Stored records
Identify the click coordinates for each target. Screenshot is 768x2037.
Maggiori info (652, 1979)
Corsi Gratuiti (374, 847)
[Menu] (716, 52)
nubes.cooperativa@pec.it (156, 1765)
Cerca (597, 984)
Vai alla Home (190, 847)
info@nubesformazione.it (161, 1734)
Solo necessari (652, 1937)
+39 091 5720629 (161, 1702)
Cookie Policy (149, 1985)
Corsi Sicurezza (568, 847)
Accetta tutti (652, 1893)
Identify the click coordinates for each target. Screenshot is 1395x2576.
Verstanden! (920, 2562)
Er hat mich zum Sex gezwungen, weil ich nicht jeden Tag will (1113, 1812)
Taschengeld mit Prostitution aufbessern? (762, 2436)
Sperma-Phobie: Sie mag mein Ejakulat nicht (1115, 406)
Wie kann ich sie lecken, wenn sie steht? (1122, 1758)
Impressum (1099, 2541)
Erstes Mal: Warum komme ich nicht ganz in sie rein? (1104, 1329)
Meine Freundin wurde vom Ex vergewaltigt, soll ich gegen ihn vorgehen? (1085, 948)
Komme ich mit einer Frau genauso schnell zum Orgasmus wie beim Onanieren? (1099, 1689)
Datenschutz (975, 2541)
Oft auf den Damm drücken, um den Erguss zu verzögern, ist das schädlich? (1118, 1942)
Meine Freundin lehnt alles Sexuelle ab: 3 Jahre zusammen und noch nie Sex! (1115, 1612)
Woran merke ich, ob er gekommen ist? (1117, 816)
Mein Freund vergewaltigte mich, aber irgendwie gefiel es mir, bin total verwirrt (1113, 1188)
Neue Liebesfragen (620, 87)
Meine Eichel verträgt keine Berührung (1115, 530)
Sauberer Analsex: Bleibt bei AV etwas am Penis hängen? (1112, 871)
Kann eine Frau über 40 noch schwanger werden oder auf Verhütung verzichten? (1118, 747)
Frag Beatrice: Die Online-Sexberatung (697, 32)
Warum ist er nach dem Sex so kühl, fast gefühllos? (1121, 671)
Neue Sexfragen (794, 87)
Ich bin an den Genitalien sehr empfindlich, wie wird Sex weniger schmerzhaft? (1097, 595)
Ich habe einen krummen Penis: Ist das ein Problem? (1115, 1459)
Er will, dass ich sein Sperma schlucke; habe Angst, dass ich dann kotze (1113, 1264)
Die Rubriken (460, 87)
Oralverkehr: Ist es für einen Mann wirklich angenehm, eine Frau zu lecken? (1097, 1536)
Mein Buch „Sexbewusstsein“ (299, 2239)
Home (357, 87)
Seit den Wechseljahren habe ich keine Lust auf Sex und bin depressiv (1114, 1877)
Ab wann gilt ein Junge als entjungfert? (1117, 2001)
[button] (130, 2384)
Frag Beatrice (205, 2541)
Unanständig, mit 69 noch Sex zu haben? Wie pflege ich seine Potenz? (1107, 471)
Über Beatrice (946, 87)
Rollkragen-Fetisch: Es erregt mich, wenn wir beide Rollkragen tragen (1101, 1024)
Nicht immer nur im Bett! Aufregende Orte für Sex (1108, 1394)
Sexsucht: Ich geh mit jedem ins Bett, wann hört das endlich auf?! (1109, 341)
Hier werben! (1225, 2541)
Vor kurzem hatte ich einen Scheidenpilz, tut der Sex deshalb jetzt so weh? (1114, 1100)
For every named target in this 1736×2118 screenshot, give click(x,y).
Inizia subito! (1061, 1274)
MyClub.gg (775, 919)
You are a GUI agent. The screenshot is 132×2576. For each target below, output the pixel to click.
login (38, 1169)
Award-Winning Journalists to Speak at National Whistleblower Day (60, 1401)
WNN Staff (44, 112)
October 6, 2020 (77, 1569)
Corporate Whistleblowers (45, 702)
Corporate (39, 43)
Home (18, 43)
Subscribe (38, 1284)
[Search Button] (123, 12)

> [Task instructions] The lines above from the one containing "Neue Liebesfragen (620, 87)" through the one containing "Rollkragen-Fetisch: Es erregt" are to be set down exactly, and no others.

> [Output for this exercise]
Neue Liebesfragen (620, 87)
Meine Eichel verträgt keine Berührung (1115, 530)
Sauberer Analsex: Bleibt bei AV etwas am Penis hängen? (1112, 871)
Kann eine Frau über 40 noch schwanger werden oder auf Verhütung verzichten? (1118, 747)
Frag Beatrice: Die Online-Sexberatung (697, 32)
Warum ist er nach dem Sex so kühl, fast gefühllos? (1121, 671)
Neue Sexfragen (794, 87)
Ich bin an den Genitalien sehr empfindlich, wie wird Sex weniger schmerzhaft? (1097, 595)
Ich habe einen krummen Penis: Ist das ein Problem? (1115, 1459)
Er will, dass ich sein Sperma schlucke; habe Angst, dass ich dann kotze (1113, 1264)
Die Rubriken (460, 87)
Oralverkehr: Ist es für einen Mann wirklich angenehm, eine Frau zu lecken? (1097, 1536)
Mein Buch „Sexbewusstsein“ (299, 2239)
Home (357, 87)
Seit den Wechseljahren habe ich keine Lust auf Sex und bin depressiv (1114, 1877)
Ab wann gilt ein Junge als entjungfert? (1117, 2001)
[button] (130, 2384)
Frag Beatrice (205, 2541)
Unanständig, mit 69 noch Sex zu haben? Wie pflege ich seine Potenz? (1107, 471)
Über Beatrice (946, 87)
Rollkragen-Fetisch: Es erregt mich, wenn wir beide Rollkragen tragen (1101, 1024)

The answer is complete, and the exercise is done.